Measuring Productivity in an Assisted World: Why Delivery Leadership Needs New Signals (1 of 3)
- Phil Hargreaves

- May 28
- 4 min read
Building on from a previous post, The Future of Delivery Leadership in Software Engineering. Part one of exploring leadership challenges in an AI-Augmented world.

For years, delivery leadership has lived with an uncomfortable truth: productivity has always been hard to measure.
We defaulted to proxies, Story points. Velocity. Utilisation. Hours logged. Tickets closed. Lines of code written (briefly, and usually regrettably). Even outcomes like release frequency became stand-ins for a more difficult question:
Are we actually becoming more effective at delivering value?
Now, AI-assisted work has made that question dramatically harder.
When an engineer can produce in hours what once took days, when a product manager can synthesise research in minutes, and when delivery teams increasingly operate with intelligent assistance embedded in daily workflows, many of our old productivity measures no longer make sense.
The challenge for leaders isn’t simply measuring productivity in an assisted world.
It’s learning how to measure meaningful productivity.
The productivity illusion
Most traditional delivery metrics assume a relatively stable relationship between effort and output.
More effort → more work completed.
That relationship is breaking.
A developer assisted by AI may produce 10 times as much code in a sprint.

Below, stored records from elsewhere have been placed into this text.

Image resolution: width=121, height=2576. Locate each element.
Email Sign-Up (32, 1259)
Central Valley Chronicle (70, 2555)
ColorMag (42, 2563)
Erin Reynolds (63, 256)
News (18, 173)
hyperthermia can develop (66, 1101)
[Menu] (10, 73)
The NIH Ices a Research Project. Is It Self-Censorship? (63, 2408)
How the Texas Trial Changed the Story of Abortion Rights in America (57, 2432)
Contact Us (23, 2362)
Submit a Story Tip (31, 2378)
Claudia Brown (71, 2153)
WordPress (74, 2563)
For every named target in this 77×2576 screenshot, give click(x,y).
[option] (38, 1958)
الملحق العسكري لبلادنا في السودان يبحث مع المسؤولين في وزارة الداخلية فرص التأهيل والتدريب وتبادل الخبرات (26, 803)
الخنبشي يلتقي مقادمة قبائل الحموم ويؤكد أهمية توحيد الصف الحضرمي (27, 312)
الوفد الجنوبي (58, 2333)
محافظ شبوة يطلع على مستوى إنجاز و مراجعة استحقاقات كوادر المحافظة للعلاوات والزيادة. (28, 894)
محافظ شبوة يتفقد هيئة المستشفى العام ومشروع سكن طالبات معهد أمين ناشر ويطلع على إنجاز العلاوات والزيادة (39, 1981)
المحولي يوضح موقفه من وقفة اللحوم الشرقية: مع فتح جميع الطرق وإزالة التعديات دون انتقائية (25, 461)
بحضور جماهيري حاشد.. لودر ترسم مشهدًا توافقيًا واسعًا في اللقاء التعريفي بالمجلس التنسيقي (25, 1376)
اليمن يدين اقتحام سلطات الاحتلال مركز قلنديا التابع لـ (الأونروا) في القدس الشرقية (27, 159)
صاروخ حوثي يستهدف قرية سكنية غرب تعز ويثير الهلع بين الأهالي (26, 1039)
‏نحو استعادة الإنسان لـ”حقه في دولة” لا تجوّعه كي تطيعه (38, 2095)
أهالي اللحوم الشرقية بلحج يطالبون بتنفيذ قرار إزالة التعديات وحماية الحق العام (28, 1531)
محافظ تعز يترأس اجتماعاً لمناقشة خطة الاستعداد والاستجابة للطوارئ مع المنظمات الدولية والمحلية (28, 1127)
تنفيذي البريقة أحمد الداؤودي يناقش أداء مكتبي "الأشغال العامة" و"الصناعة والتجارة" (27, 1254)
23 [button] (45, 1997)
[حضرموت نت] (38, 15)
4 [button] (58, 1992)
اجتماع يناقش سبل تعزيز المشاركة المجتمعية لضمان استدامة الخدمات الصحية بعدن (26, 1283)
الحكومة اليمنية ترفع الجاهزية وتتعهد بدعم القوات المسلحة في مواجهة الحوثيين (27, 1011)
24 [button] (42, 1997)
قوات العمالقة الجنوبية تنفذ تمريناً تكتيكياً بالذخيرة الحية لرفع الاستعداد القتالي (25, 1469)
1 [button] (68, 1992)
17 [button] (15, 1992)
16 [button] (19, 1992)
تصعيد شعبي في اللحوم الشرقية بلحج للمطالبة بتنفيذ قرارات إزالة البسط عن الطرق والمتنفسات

But does that mean productivity increased?
Maybe.
Or maybe we just accelerated technical debt.
A team may close more tickets than ever. But are they solving more customer problems, or simply breaking down work differently?
A delivery function may appear dramatically faster. But are people creating durable capability—or becoming dependent on tools they don’t fully understand?
The danger is obvious:
In periods of technological disruption, organisations often optimise for what becomes easiest to measure.
And in an assisted world, output is becoming dangerously easy to inflate.
Why old measures fail
Many familiar productivity indicators were already imperfect. AI simply exposes those weaknesses.
Velocity becomes unstable
Velocity was never meant to be a performance metric, yet many organisations quietly turned it into one. In assisted environments, velocity inflation becomes inevitable.
If AI reduces estimation uncertainty, automates boilerplate, or accelerates execution, story throughput rises.
But velocity tells us little about:
Quality
Customer impact
System resilience
Sustainability
Learning
Higher velocity may indicate capability. Or noise. Or hidden future cost.
Leaders should be increasingly cautious about treating delivery speed as synonymous with productivity.
Activity metrics become almost meaningless
Commits.
Hours worked.
Messages sent.
Documents produced.
Tickets completed.
Assisted work dramatically increases visible activity while often reducing human effort.
Ironically, your highest-performing people may become less visible, not more.
The best leaders will stop rewarding visible busyness and start evaluating real, impactful progress.
The question shifts from:
“How much work did this team do?”
to:
“How much valuable progress did this team create?”
That is a fundamentally different leadership problem.
Productivity becomes multidimensional
In an assisted world, meaningful productivity sits across four dimensions.
1. Outcome productivity
The most important measure remains brutally simple:
Did we improve outcomes?
Are customers happier?
Did conversion improve?
Did incidents decrease?
Did time-to-value shrink?
Did adoption increase?
Assistance should amplify impact—not merely throughput.
A team producing more without improving outcomes is not necessarily more productive. They may simply be generating more organisational waste.
2. Flow productivity
Delivery leaders should pay increasing attention to flow efficiency.
How smoothly does work move through systems?
Questions worth asking include:
How long does valuable work actually take?
Where are delays occurring?
How much rework exists?
How often are teams blocked?
AI often improves local efficiency while exposing systemic bottlenecks.
If engineering accelerates while governance or decision-making slows, productivity gains disappear.
The limiting factor shifts. Leadership attention must shift with it.
3. Quality productivity
Faster work only matters if quality survives.
In fact, assisted environments may require higher standards, not lower ones.
Useful indicators include:
Defect escape rate
Reliability
Change failure rate
Maintainability
Rework volume
Cognitive load on teams
The uncomfortable truth:
If AI helps us produce low-quality work faster, we haven’t improved productivity. We’ve improved waste generation.
4. Capability productivity
This is the most overlooked dimension.
Assisted teams should become more capable over time, not less.
Leaders should ask:
Are people improving judgment?
Are teams learning faster?
Is domain understanding deepening?
Are we reducing dependency on key individuals?
Are decisions improving?
There is a real risk that organisations mistake automation for capability. But delivery maturity has never been about output alone.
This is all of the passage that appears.